Repotting is done every 2-3 years for young specimens, and every 3-5 years for more mature specimens. The perfect time is late winter, just before the buds open (usually late February to early March). Hawthorn tolerates root pruning well, but don't overdo it: reduce about one-third of the root system, removing the larger, woody ones in favor of fine capillary ones.

Fertilization

To sustain flowers and fruit, you need energy. Use a slow-release solid organic fertilizer.
Fertilize in spring (March-June) to push vegetation and in fall (September-October) to fortify the plant for winter. Suspend during flowering to keep flowers from dropping and during the scorching heat of August.

Flowering and fruiting

This is the highlight of this species. Flowers appear in spring, followed by berries in fall.
Be careful with pruning: flower buds form on the previous year's short branches. If you prune too drastically in late winter, you risk eliminating flowering. To enjoy the fruit, do not remove wilted flowers, but let them attach.

Structure pruning

Heavy pruning, that of defining shape and cutting off large branches, is done during winter rest, when the tree is bare and the structure is clearly visible. Always use healing putty on large cuts; Hawthorn struggles a bit to close large wounds.

Maintenance pruning

During the growing season, shorten branches that become too long to maintain shape (silhouette). Cut back leaving 2-3 nodes after the branch has lignified.

Pruning

On tender shoots in spring, stapling can be done to thicken the stakes, but do it sparingly if you want to see flowers the following year. Continuous stapling promotes fine branching but reduces flowering.

Binding & Folding

Hawthorn wood becomes very hard and brittle over time. Wire tying is best done in spring or fall on young, still-flexible branches.
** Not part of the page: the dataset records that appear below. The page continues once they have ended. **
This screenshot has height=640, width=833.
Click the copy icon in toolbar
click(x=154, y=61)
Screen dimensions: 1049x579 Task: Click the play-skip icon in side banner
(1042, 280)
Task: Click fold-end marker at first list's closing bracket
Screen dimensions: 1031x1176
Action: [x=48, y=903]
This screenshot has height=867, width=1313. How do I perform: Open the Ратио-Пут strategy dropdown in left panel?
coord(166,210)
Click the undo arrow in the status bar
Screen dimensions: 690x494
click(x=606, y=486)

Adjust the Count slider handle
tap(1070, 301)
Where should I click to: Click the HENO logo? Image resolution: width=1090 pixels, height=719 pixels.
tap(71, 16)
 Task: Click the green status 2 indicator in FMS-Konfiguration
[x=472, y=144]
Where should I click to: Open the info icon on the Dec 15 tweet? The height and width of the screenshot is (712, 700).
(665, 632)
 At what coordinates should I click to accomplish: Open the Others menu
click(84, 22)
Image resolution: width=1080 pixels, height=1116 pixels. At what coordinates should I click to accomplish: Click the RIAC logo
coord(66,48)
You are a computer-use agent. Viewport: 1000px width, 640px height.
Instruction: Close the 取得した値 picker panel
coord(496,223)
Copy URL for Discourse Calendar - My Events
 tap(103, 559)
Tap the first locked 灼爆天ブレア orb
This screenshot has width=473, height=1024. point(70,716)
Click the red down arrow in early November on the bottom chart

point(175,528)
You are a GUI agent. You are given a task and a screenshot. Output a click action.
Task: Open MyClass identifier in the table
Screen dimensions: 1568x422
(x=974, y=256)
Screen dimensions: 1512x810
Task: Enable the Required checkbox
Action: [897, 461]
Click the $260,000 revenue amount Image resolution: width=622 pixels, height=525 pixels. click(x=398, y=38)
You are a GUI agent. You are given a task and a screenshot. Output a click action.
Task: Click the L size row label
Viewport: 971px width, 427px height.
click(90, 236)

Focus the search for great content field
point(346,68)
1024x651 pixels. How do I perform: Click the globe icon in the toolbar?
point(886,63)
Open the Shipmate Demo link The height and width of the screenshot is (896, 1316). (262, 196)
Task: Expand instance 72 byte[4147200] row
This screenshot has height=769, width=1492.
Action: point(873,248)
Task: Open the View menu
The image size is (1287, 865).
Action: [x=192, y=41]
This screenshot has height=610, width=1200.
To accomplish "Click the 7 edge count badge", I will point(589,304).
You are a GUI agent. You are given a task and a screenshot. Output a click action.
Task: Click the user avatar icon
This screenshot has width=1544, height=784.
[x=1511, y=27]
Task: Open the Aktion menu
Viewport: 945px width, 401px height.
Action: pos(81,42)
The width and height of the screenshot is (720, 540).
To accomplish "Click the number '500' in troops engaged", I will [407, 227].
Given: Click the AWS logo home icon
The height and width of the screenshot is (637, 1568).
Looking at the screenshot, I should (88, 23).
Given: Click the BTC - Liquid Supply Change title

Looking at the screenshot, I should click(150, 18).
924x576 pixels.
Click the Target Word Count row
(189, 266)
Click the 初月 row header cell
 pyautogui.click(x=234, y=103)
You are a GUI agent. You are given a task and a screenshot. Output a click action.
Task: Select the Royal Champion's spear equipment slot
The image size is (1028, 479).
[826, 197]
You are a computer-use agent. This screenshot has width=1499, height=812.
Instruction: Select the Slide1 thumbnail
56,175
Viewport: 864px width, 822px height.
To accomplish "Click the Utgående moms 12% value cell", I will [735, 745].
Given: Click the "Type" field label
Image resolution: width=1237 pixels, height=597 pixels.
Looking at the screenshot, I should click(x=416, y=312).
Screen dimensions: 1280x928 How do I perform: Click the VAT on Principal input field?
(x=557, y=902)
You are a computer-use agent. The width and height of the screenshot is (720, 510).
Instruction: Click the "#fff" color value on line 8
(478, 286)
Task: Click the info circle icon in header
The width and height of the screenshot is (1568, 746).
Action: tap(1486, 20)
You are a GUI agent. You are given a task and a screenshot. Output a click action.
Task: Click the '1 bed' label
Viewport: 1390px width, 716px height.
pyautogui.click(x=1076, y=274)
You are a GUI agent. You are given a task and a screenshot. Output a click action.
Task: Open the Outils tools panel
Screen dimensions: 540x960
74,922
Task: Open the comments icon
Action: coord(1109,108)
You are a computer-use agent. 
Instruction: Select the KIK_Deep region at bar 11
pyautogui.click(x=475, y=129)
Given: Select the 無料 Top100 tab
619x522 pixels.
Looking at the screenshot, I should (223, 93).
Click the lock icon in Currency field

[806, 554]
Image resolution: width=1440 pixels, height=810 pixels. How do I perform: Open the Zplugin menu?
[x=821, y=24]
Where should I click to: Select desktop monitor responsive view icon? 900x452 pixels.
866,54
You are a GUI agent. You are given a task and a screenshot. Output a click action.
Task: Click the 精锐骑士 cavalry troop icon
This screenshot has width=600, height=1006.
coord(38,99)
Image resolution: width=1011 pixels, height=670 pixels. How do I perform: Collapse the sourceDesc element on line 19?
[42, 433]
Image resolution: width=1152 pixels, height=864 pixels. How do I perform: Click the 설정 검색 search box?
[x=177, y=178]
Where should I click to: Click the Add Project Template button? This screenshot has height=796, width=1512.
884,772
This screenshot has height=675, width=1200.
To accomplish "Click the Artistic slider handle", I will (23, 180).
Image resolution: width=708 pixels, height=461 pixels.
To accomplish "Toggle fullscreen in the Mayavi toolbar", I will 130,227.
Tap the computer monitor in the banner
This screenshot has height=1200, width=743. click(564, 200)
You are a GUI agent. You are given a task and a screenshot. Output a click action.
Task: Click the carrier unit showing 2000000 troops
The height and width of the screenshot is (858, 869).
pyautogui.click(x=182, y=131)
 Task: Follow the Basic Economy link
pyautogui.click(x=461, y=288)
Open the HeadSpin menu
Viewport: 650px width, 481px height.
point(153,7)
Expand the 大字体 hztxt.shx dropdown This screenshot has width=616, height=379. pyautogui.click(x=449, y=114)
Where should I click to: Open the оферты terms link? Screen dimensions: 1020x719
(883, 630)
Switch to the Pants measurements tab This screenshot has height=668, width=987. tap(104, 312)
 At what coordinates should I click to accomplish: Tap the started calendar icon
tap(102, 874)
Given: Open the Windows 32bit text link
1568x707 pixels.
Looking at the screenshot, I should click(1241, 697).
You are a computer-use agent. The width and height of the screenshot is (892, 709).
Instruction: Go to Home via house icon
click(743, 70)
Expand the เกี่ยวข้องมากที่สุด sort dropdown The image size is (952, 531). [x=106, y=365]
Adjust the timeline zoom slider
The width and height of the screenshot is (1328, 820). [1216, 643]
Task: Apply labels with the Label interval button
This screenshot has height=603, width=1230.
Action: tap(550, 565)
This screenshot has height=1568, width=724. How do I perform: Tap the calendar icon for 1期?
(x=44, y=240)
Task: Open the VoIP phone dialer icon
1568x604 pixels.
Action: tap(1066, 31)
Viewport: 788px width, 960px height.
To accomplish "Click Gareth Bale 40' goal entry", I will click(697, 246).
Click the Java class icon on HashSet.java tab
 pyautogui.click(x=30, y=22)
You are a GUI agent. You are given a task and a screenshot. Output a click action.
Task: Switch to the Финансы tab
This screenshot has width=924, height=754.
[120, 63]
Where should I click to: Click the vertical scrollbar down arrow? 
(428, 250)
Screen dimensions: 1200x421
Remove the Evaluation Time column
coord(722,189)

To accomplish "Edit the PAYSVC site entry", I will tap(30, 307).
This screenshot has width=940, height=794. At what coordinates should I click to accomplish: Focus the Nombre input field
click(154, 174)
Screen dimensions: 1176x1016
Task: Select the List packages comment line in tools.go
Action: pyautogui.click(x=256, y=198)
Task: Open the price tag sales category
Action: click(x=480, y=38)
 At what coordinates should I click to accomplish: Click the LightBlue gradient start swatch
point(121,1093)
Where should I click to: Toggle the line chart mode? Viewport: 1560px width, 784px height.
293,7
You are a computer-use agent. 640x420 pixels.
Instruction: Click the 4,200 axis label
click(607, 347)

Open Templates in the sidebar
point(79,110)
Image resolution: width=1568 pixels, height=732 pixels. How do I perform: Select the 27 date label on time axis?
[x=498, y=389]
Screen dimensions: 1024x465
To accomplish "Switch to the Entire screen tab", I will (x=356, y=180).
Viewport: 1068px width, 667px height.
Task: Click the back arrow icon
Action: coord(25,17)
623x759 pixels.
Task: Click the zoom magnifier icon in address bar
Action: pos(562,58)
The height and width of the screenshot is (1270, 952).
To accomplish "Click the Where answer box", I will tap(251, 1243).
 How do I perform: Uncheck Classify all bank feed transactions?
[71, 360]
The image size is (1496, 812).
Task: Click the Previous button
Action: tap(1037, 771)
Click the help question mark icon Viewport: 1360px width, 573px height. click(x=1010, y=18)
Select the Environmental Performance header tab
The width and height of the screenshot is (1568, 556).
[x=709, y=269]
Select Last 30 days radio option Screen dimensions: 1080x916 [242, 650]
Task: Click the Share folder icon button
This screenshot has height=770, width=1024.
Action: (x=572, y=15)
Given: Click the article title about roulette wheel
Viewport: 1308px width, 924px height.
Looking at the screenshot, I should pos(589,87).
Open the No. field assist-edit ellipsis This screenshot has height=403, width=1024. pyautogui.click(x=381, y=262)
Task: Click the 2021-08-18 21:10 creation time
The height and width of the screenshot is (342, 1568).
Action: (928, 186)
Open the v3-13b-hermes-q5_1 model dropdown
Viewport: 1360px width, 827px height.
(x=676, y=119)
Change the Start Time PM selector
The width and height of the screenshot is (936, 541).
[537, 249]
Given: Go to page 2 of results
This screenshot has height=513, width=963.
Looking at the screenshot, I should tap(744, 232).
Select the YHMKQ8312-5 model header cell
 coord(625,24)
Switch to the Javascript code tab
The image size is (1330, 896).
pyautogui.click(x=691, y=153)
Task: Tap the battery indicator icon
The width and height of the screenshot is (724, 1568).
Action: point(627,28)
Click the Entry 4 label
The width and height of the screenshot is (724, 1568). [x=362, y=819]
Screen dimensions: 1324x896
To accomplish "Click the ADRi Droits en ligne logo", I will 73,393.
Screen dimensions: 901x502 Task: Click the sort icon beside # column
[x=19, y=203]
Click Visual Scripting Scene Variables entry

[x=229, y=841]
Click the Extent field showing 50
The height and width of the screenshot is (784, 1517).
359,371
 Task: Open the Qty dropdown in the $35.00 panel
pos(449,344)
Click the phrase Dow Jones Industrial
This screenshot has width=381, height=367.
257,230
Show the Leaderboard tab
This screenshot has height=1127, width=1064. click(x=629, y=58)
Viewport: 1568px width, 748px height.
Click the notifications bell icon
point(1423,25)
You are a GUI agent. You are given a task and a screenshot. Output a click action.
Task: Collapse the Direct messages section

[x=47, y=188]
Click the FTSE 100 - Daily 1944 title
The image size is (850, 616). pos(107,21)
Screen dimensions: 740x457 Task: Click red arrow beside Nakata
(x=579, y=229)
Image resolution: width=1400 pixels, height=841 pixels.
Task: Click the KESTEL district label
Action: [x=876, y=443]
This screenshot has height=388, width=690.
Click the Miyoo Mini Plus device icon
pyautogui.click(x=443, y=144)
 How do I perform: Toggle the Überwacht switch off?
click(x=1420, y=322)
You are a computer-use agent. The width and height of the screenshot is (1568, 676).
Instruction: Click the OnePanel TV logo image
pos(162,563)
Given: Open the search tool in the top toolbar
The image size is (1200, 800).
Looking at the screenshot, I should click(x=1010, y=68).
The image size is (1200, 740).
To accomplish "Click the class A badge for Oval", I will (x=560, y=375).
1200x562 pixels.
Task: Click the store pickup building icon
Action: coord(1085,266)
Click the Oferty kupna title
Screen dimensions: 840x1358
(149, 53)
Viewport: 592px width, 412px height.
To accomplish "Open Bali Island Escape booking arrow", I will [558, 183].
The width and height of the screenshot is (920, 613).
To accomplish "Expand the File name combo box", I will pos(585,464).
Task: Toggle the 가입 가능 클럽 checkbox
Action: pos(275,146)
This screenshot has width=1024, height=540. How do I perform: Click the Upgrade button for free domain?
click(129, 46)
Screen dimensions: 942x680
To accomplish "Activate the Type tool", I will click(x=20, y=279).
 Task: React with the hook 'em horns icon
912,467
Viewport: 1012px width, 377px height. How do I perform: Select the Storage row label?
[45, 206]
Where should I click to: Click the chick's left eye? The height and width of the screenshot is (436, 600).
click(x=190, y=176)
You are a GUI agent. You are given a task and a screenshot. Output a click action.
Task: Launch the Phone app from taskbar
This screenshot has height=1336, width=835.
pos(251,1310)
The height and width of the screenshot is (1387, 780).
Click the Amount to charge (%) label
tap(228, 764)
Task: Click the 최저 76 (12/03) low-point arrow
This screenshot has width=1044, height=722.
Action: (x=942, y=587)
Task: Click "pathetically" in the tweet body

Be very careful with the bark: it is delicate and the wire can easily mark it. Check often and remove the wire before it etches.

Diseases and pests

It is a hardy plant, but not immune.

  • Aphids: They attack tender shoots in spring.
  • Powdery mildew (White Mal): A white patina on leaves, typical in wet spring and fall.
  • Rust: Orange spots on leaves.
  • Mealybug: Often hides in bark crevices.

A preventive winter treatment with diluted liquid jin can help sanitize the bark.

Winter & protections

Hawthorn is tough and resists cold weather well. However, during intense and prolonged frosts (below -5°C), it is best to protect the pot with nonwoven fabric (TNT) or mulch to prevent the roots from freezing, especially if the bonsai is in a small pot.

Annual calendar

  • January-February: Rest, frost protection, structure pruning.
  • March: Repotting, beginning fertilization.
  • April-May: Regular watering, pest control, enjoy flowering.
  • June-August: Frequent watering, fertilizer discontinuation (July-August), green stapling.
  • September-October: Fall fertilizing, wire control.
  • November-December: Fall leaf cleaning, resting.

Useful products for this bonsai


Frequently Asked Questions about Hawthorn

Why won't my Hawthorn bloom?
Often the cause is improper pruning. If you cut away all the short twigs in winter, remove the flowering buds that the plant prepared the year before. Also, make sure it gets enough direct sun.

Can I keep the Hawthorn bonsai tree indoors?
Absolutely not. It is an outdoor plant that needs to feel the winter cold to go to rest and direct sun to vegetate. In the house it would slowly die.

Leaves turn yellow and fall off in summer, why?
If it is not fall, it could be dry rot (too little water) or, conversely, root rot (too much water/poor drainage). If the leaves have "burnt" tips, it is often the fault of too much sun combined with too little water in the pot.

When is the best time to wire?
Late spring is a good time for new branches, but check weekly. In autumn, after the leaves have fallen, it is easier to see the structure and tie off old branches, but be careful not to break them because they are stiff.